Elle hocha la tête avec un sourire et une lueur chaleureuse traversa les prunelles dorées de l'homme-dragon. Il tenta aussitôt de se redresser, péniblement, et une douleur lui arracha une grimace lorsqu'il réussit à s'asseoir.

— Fait chier... souffla-t-il tout en massant son bras gauche endolori. Je venais à peine de me remettre de mon précédent combat...

Il marqua une pause, puis leva les yeux vers Lyria alors que l'incompréhension passait sur son visage.

— On est libres ? Qu'est-ce qui s'est passé ?

Elle lui désigna alors d'un coup de menton le cadavre de Lars.

— Son sortilège s'est annulé lorsqu'il est mort. Dans notre malheur, on peut dire qu'la chance nous a souri.

Ignorant ses blessures, Kyeran se redressa et survola les environs avant d'arborer une expression grave.

— On dirait qu'on a atterri dans une galerie annexe, mais il ne faut pas qu'on traîne ici. Le Grand Dévoreur doit être en chemin pour Zapornia.

— D'accord, mais par où aller ? On n'sait même pas où mènent ces tunnels. À moins que...

Lyria releva les yeux vers le gouffre béant au-dessus d'elle. Une lointaine lueur rougeâtre émanait de la salle où avait été réveillé le démon et filtrait à travers la pénombre rocheuse. C'était peut-être là leur seule issue.

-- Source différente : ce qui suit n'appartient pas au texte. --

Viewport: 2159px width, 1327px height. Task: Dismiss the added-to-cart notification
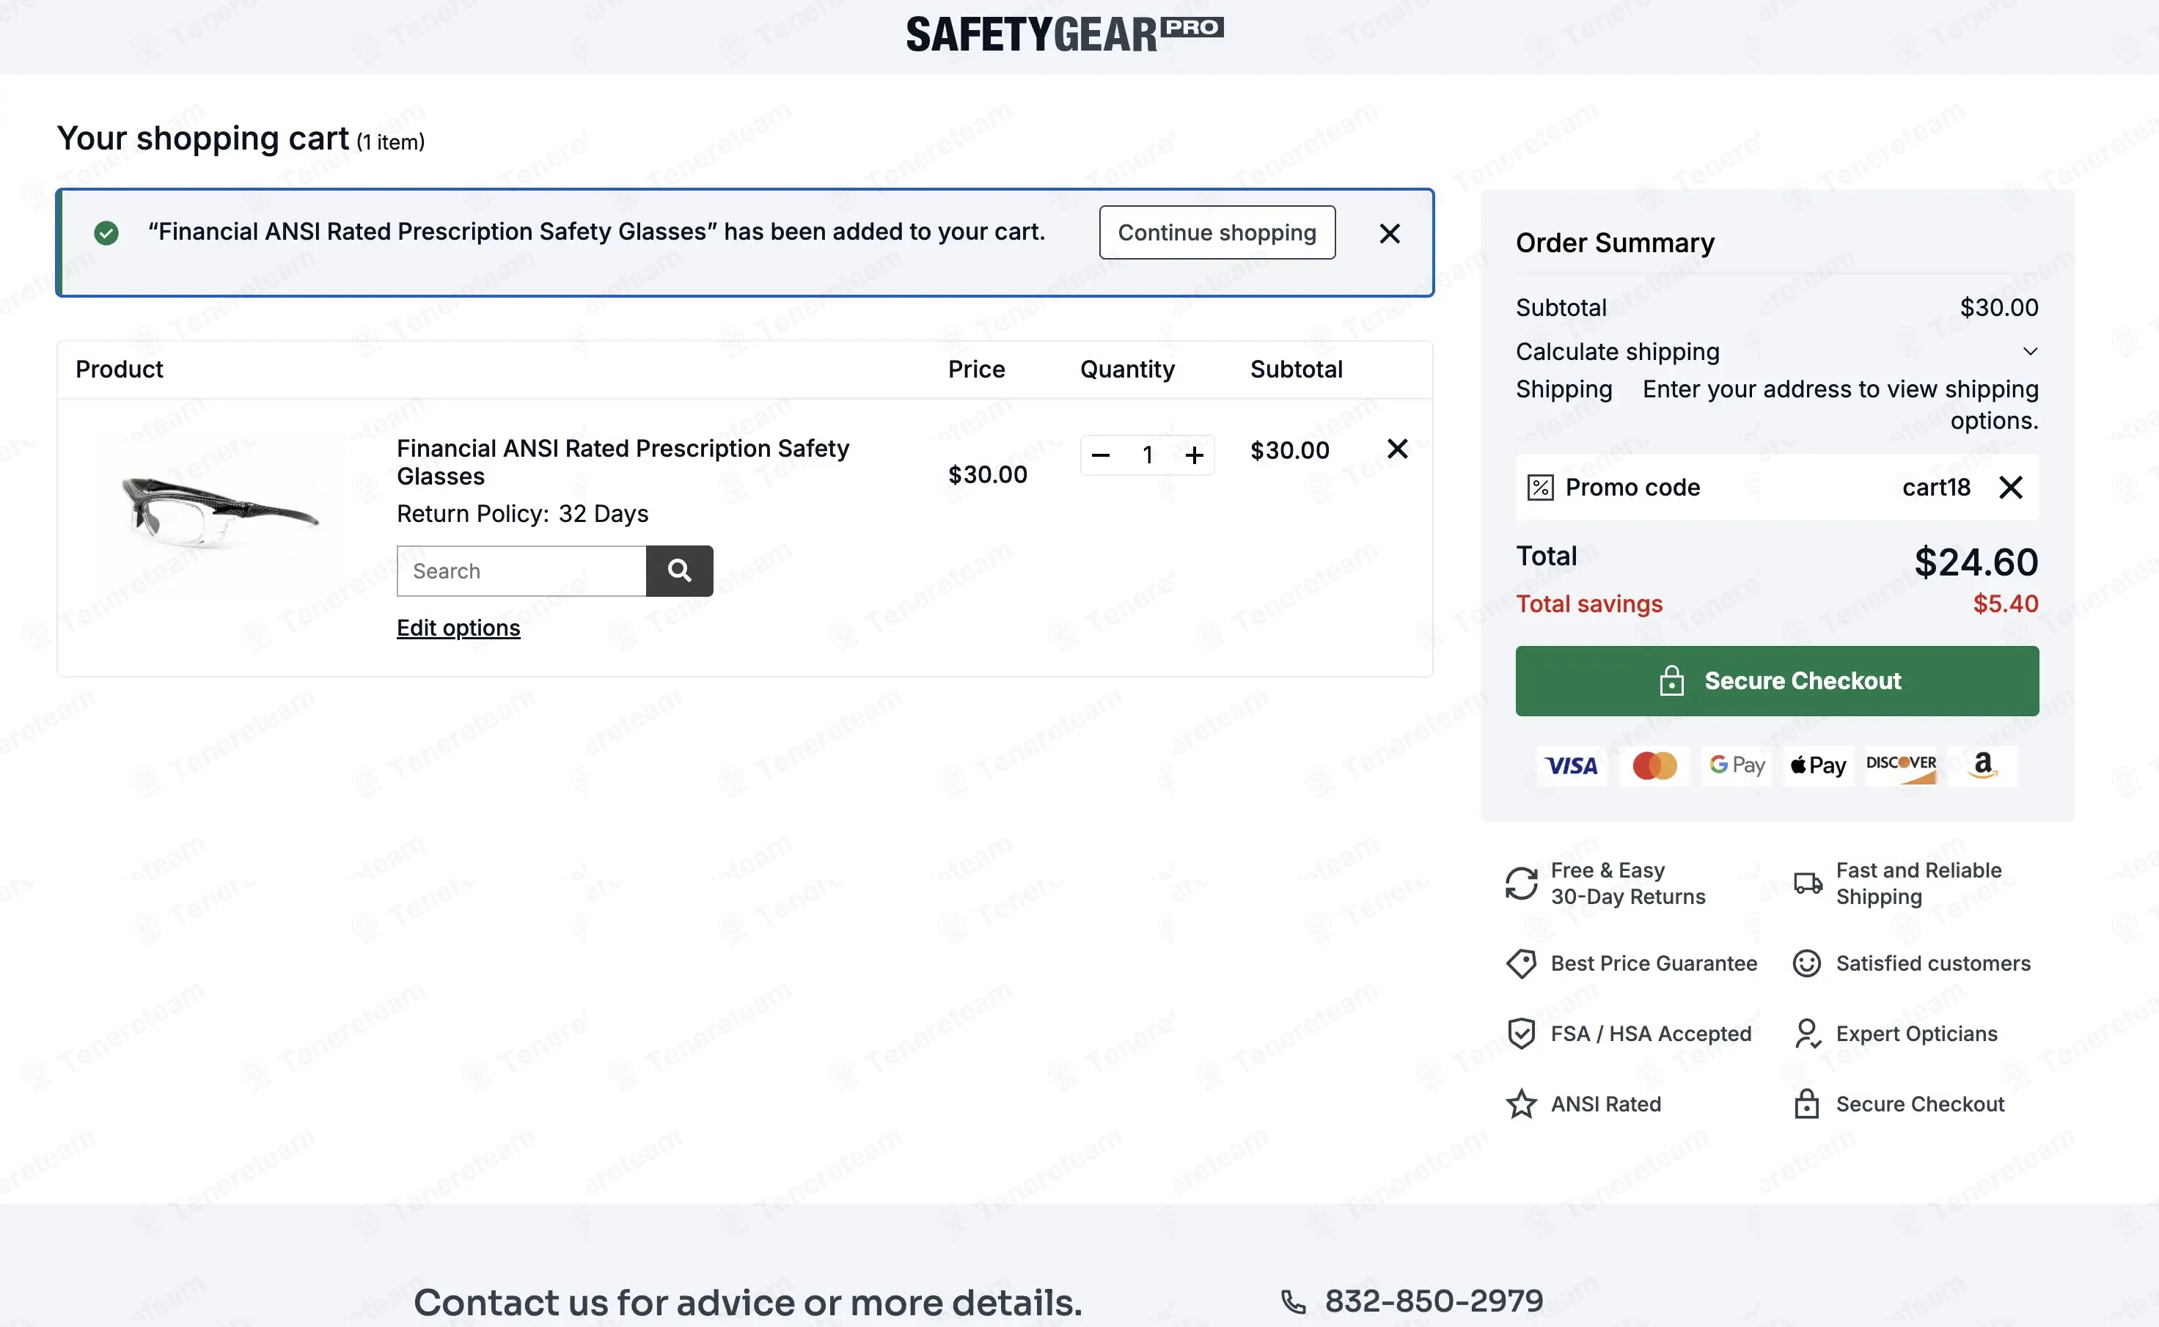(1389, 233)
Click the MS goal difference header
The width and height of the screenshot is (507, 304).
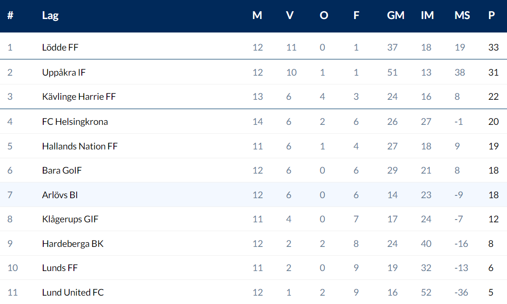pyautogui.click(x=462, y=15)
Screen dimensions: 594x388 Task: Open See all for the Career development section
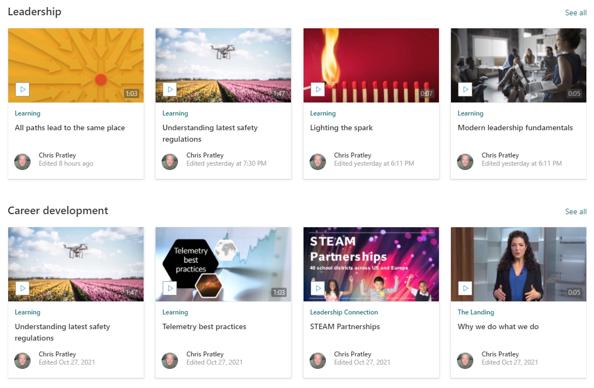(x=575, y=211)
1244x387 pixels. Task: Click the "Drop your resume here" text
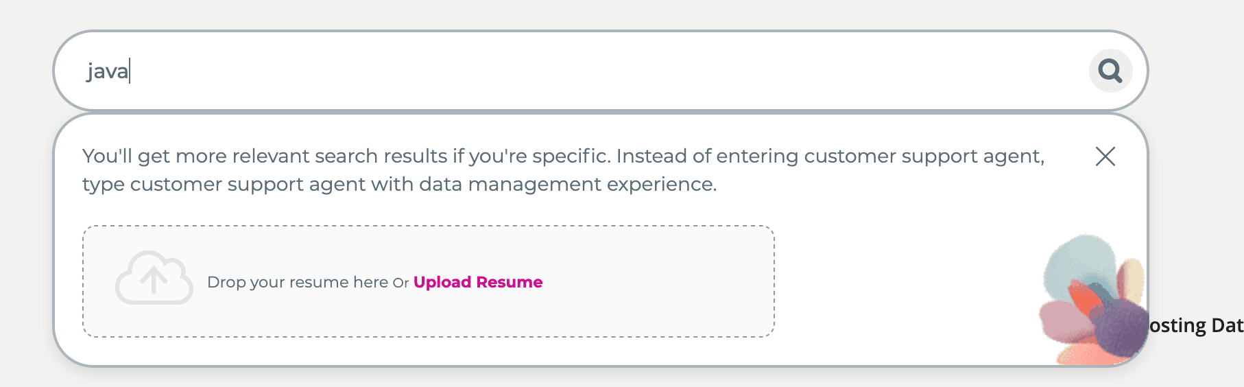coord(297,282)
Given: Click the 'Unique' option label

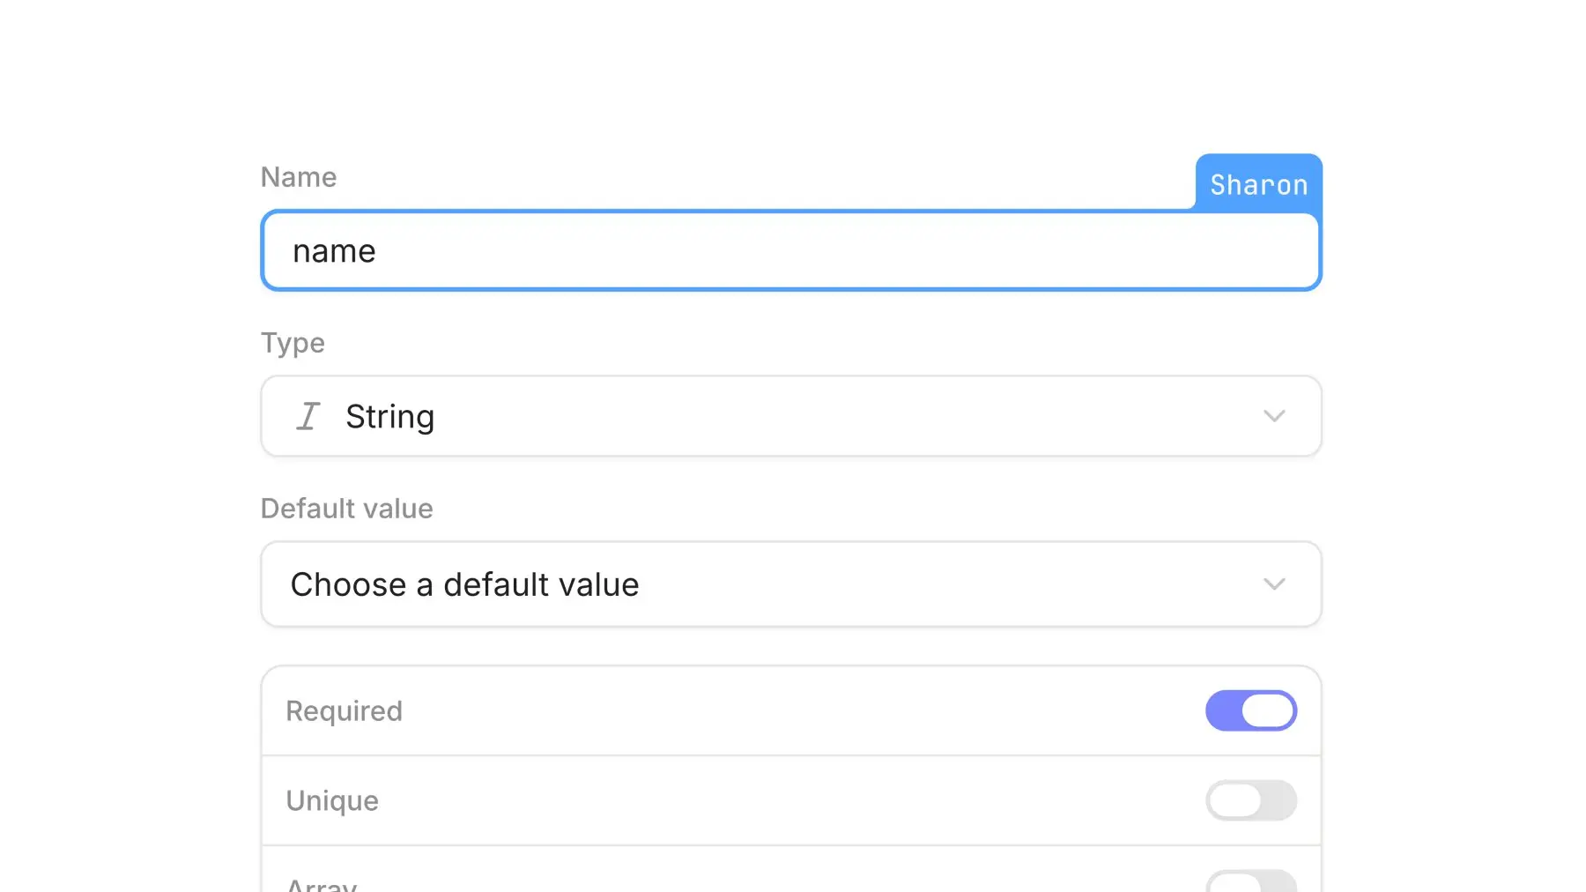Looking at the screenshot, I should point(332,800).
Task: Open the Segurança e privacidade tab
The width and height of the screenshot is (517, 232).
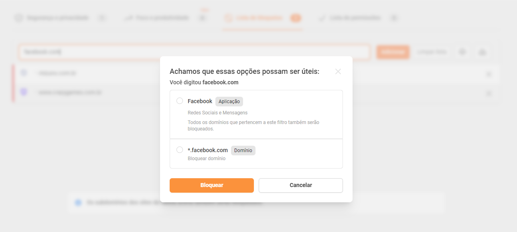Action: coord(57,18)
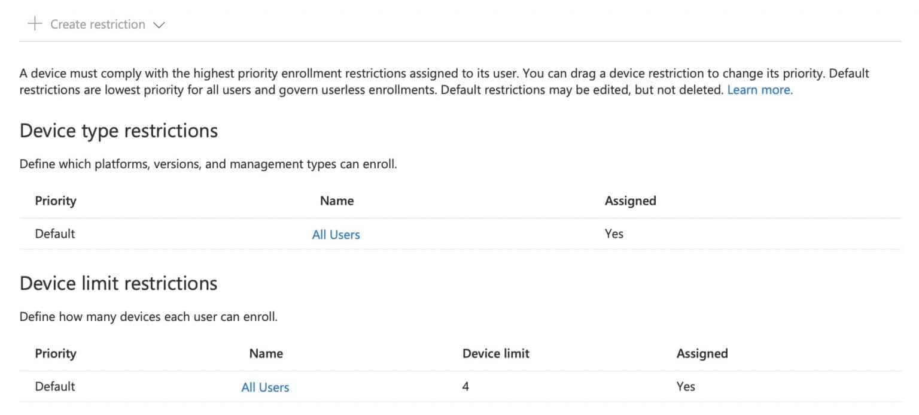Select the Priority column header under Device limit restrictions
919x415 pixels.
(x=55, y=353)
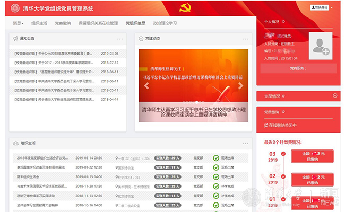The image size is (345, 212).
Task: Expand the 支部情况 section chevron
Action: point(335,96)
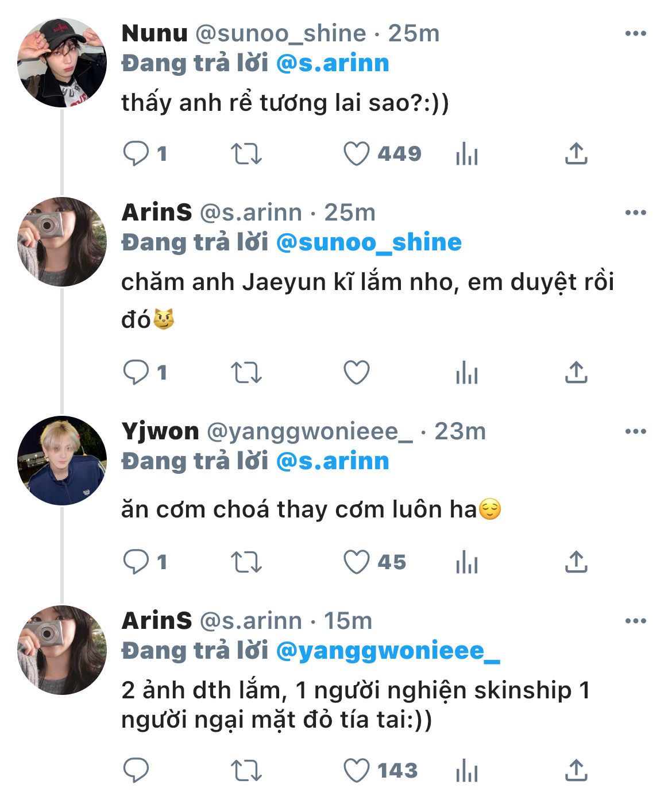
Task: Like Yjwon's tweet with 45 likes
Action: coord(356,562)
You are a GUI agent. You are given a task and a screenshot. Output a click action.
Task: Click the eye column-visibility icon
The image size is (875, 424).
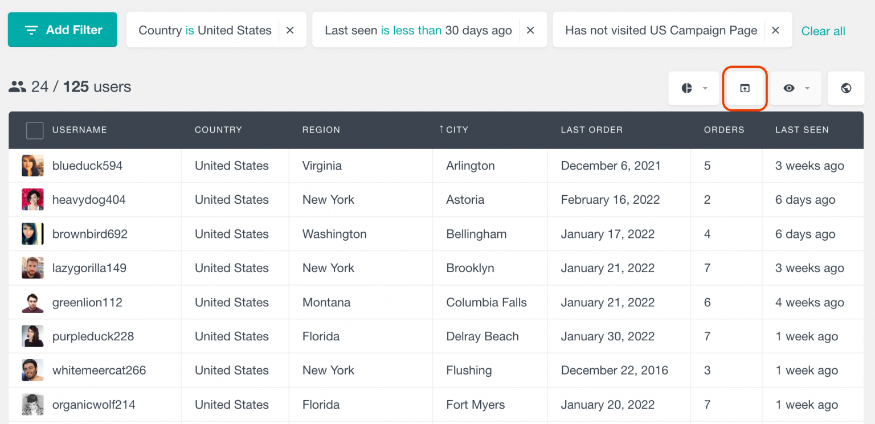[x=789, y=88]
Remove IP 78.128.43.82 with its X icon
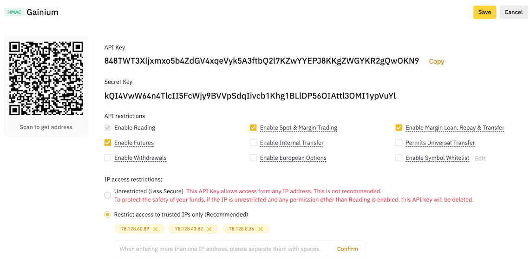This screenshot has height=263, width=530. tap(209, 229)
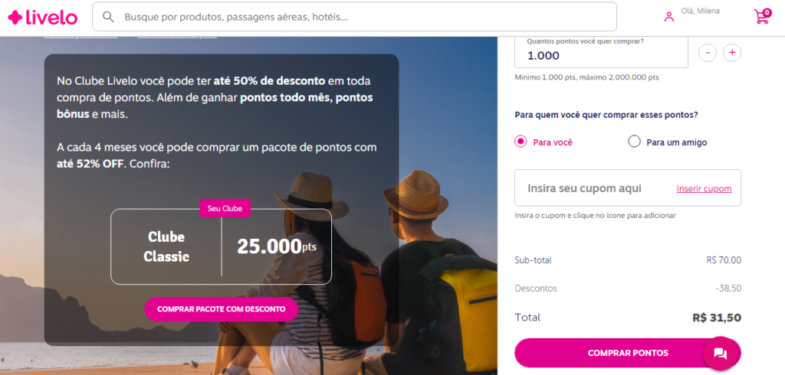Select the "Para você" radio option

(x=521, y=142)
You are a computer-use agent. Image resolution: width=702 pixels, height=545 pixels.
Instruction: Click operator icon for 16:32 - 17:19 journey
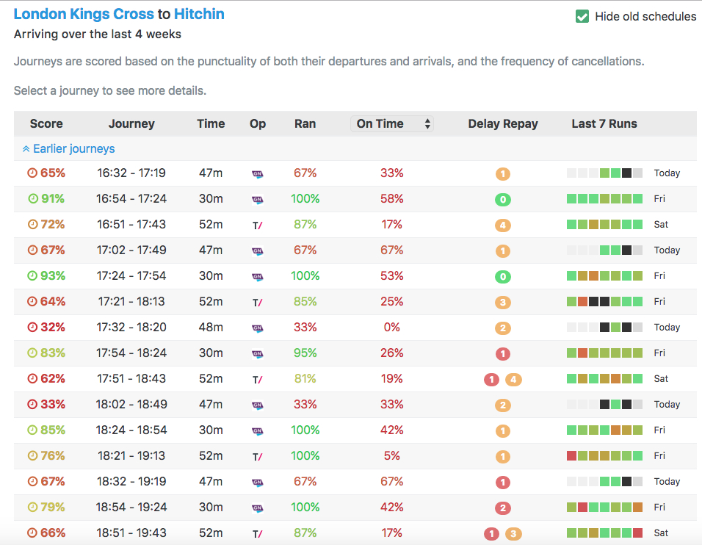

— Il faut qu'on remonte là-haut, lui suggéra-t-elle avant de le dévisager en faisant la moue, mais tu n'pourras pas te transformer ni voler, la crevasse est trop étroite. La seule solution c'est que j'nous téléporte tous les deux.

Il la fixa d'un air inquiet.

— Les lianes ont pas mal absorbé ton énergie, tu es sûre que c'est une bonne idée ?

— Si ça peut nous permettre de sortir d'ici, alors, oui, c'est un risque à prendre, lui assura-t-elle. Donne-moi ta main.

L'homme-dragon opina sans discuter, puis s'approcha avant de lui tendre sa paume. Le corps de Lyria s'échauffa à son contact et un profond sentiment de sérénité l'envahit. Quoi qu'il arrive, tant que Kyeran resterait à ses côtés, rien n'ébranlerait sa détermination à retrouver Séréna pour l'affronter et regagner sa liberté. Mais pour cela, ils devaient à tout prix quitter cet endroit et le chemin le plus court était le mieux pour ne pas trop l'épuiser.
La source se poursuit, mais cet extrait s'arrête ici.